C25k Completed 08/19/11
OHR Completed 10/23/11
5k 09/24/11: 39:10
2011: 280 miles, ~14:00 mm avg
2012: 321.2 miles (so far)
When I'm pushing it and breathing hard I've had no success trying to breathe deeper, either in or out. I do find purposely trying to calm down helps a little (as long as I don't slow down, too).
Trying to do what Jack Daniels suggests and inhale and exhale in sync with your footsteps would simply drive me crazy!
Education 5k ..........................................................:.25:39
Mayapple trail 21 mi .................................................4:10
_Miles - I was taught both as a musician and as a runner to breathe with the diaphragm (breathe into the belly, not into the chest). In fact every instruction I've seen on breathing properly has always emphasized that the belly should move as much or more than the chest,and the shoulders shouldn't move at all. How were you taught to breathe as a musician?
ron6788: I actually find it easier to breathe in sync with my steps, the whole body is then in a nice synchronized rhythm.(Well, I haven't checked if my heartbeat synchronizes or not!) I usually breathe 2 steps in, 2 steps out. Sometimes on an easy (warmup) segment I'll try breathing 3 steps in, 3 steps out, but that takes concentration. If I'm breathing out of sync with my footsteps while running it usually means I'm in distress...

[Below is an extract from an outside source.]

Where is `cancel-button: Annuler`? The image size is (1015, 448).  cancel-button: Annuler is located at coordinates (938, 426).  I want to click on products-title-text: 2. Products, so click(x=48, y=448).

I find that if I am thinking about my breathing while running, then I have a problem. If I just relax, think about other things, and let the breathing take care of itself, then I'm fine. Not exactly scientific, but it's true for me.
Rhonda, I do like you, but I have various breathing patterns that I employ during a run. My preferred breathing pattern in 3-2. Ron would really go crazy with that one! On hills or when I am pretty tired and laboring, I'll use 3-1. I don't used 2-2 much anymore. My theory is to get as much oxygen as possible (3 steps), and exhale as much as possible.
I like 3-2 because I am not on the same foot with every exhale...just in case I am landing harder when I begin to exhale. Before I tried it, I thought that I would surely get confused , but I did not. It also gave me some confidence when I was preparing for my first 10k.